Getting back to the dissecting room: An evaluation of an innovative course in musculoskeletal anatomy for UK-based rheumatology training
The rheumatologist relies heavily on clinical skills to diagnose diverse conditions, something that is correlated with one's knowledge of clinical anatomy. More recently, rheumatology has offered further career flexibility with opportunities to develop skills such as joint injection and musculoskeletal (MSK) ultrasound, both of which require a sound understanding of anatomy. Currently, there are no formal strategies to support competency-based anatomy learning in rheumatology in the UK. This study aimed to evaluate an innovative applied anatomy course utilizing cadaveric material, targeted at clinicians practising in rheumatology and MSK medicine.Methods:
A new course was developed for rheumatologists, rheumatology trainees and allied health professionals practising rheumatology and MSK medicine, with the principal focus being on applied MSK anatomy. A questionnaire was given to course attendees and a mixed methods approach of evaluation used.
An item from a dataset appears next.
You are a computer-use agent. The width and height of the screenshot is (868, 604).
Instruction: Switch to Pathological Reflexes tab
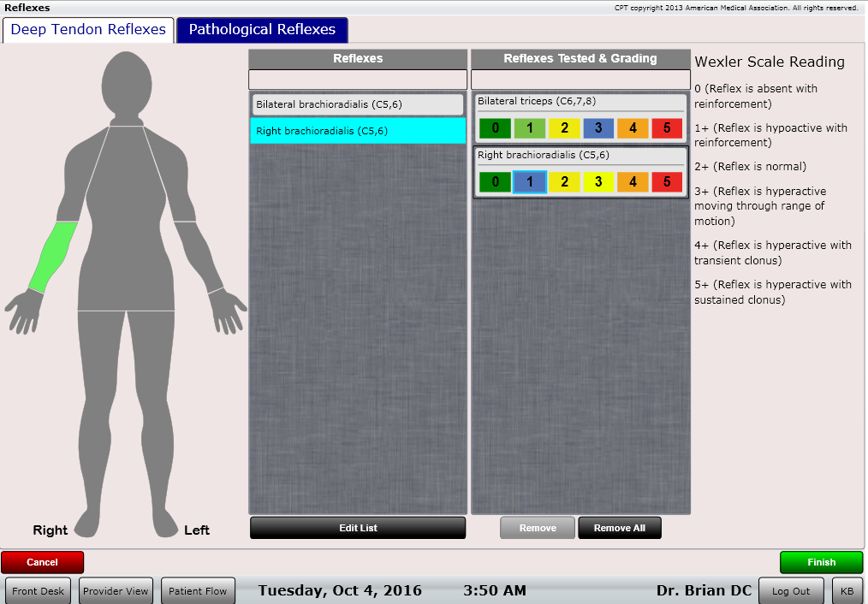pyautogui.click(x=262, y=30)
Descriptive statistical data analysis was performed.Results:
The course received overall positive feedback and statistically significant improvements in levels of confidence in anatomy (mean 52.35–83.53, p < 0.0001), injections (mean 57.65–81.18, p < 0.0001), examination of the upper limb (mean 60.59–76.47, p < 0.0001) and examination of the lower limb (mean 58.24–77.65, p < 0.0001). Course attendees also favoured a peer-assisted and multidisciplinary learning approach.Conclusions:
This study lends support for the use of cadaveric material in the teaching of postgraduate anatomy to rheumatologists. It has demonstrated a continual need for hands-on and interactive anatomy training in an ever-advancing digital world. To be successful, cadaveric learning should not be viewed in a purely ‘pre-clinical’ setting, but instead integrated with postgraduate learning.